İçinde bulunulan sürecin dünya için olduğu kadar Türkiye için de önemli bir kavşak olduğunu kaydeden Ömer Aras, ekonomik ve siyasi gelişmelerin hem büyük fırsatlar hem de büyük riskler yarattığına dikkat çekerek şu mesajları verdi:
“Bu süreci mutlaka çok iyi yönetmeliyiz. Türkiye’mizin, dünyada sözü geçen, bölgesinde istikrarın teminatı olan, ekonomisi istikrarlı, demokrasisi sağlam, hukuk devleti ilkeleri yerleşmiş, toplumu huzurlu bir ülke olması yönünde el birliği ile çalışmalıyız. Bunu ancak hukukun üstünlüğü ve bağımsız yargının yarattığı güven ortamında iyi yetişmiş, liyakatla göreve gelmiş insanlar ve eşitlikçi bir yaklaşımla yapabiliriz. Bunu yaptığımız taktirde en önemli yapısal reformu gerçekleştirmiş olacağız. Bizi yönetenlere iyi niyetle önerilerimizi aktarmak görevimizdir. Hepimiz bu doğrultuda üstümüze düşeni yerine getirmeliyiz.”

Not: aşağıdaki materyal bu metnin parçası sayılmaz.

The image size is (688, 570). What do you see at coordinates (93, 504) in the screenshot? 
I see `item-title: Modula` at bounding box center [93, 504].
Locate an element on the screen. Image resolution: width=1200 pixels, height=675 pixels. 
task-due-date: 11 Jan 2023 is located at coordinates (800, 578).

YİK Başkanı ayrıca toplumsal cinsiyet eşitsizliğinin, kalkınmanın tüm boyutlarını negatif etkilediğine işaret etti.
Aras, “Kadınların ekonomik, siyasi ve toplumsal hayatta erkeklerle eşit şekilde temsil edilmesi ekonomik kalkınma, adaletsizlikle mücadele ve toplumsal refah yaratarak ilerlemenin olmazsa olmaz koşuludur” diye konuştu.

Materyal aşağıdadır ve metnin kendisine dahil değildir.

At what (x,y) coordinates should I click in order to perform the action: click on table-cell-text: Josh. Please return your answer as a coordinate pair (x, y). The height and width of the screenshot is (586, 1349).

Adalet Bakanı’ndan tepki: “Türkiye eski Türkiye değildir; hiçbir kuruluş kendisini hukukun üstünde göremez”
TÜSİAD yönetiminden yükselen “hukukun üstünlüğü” talebi ve “sistem” eleştirilerine ilk tepki Adalet Bakanı Yılmaz Tunç’tan geldi.

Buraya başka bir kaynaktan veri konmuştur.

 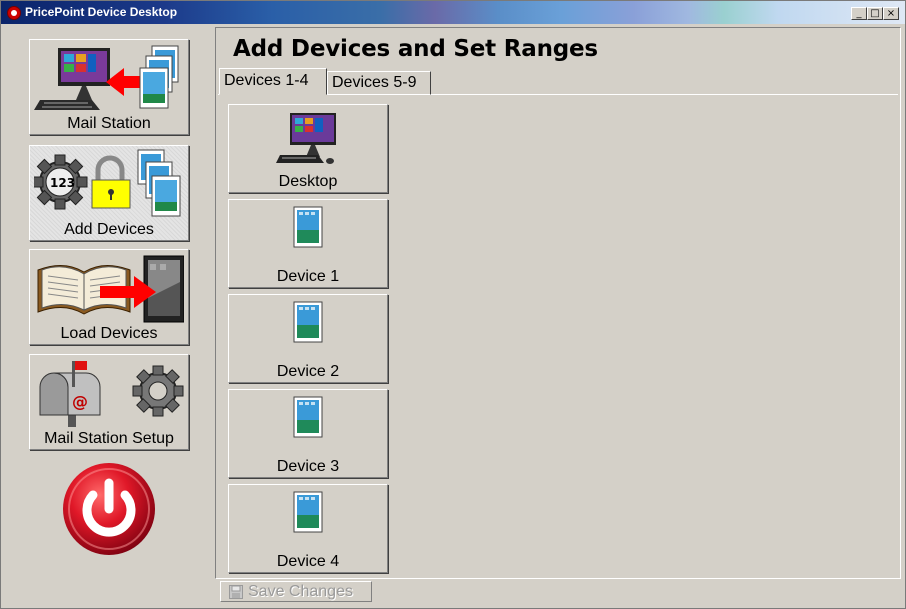 I want to click on svg-text: 123, so click(x=62, y=183).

X hesabından paylaşımda bulunan Tunç, şunları yazdı:
“Türkiye Cumhuriyeti bir hukuk devletidir. Hiçbir kurum, kuruluş veya çıkar grubu, milli iradenin üzerinde değildir. Demokratik sistemimizin temel taşlarından biri, kuvvetler ayrılığı ve yargının bağımsızlığıdır. Yargı süreçleri üzerinde hiçbir baskıyı kabul etmediğimiz gibi yargıyı etkilemeye yönelik her türlü girişime karşı olduğumuzu herkesin çok iyi bilmesi gerekir. Sivil toplum kuruluşlarının görüş açıklaması elbette demokratik bir hak olmakla birlikte, yargıyı ve siyaseti yönlendirme çabaları, demokrasinin ruhuna ve hukukun üstünlüğü ilkesine aykırıdır. Türkiye eski Türkiye değildir. Ayrıcalıklı kesimlerin yön verdiği Türkiye’nin artık geride kaldığını anlamayanlar şunu bilmelidir ki; Hiç kimse veya hiçbir kuruluş, kendisini milletin iradesinin ve hukukun üstünde göremez.”
Adalet Bakanı, hukuk düzenine yönelik her türlü müdahale girişimine karşı, bugüne kadar olduğu gibi bundan sonra da hukuk çerçevesinde en güçlü şekilde karşılık verileceğini belirtti.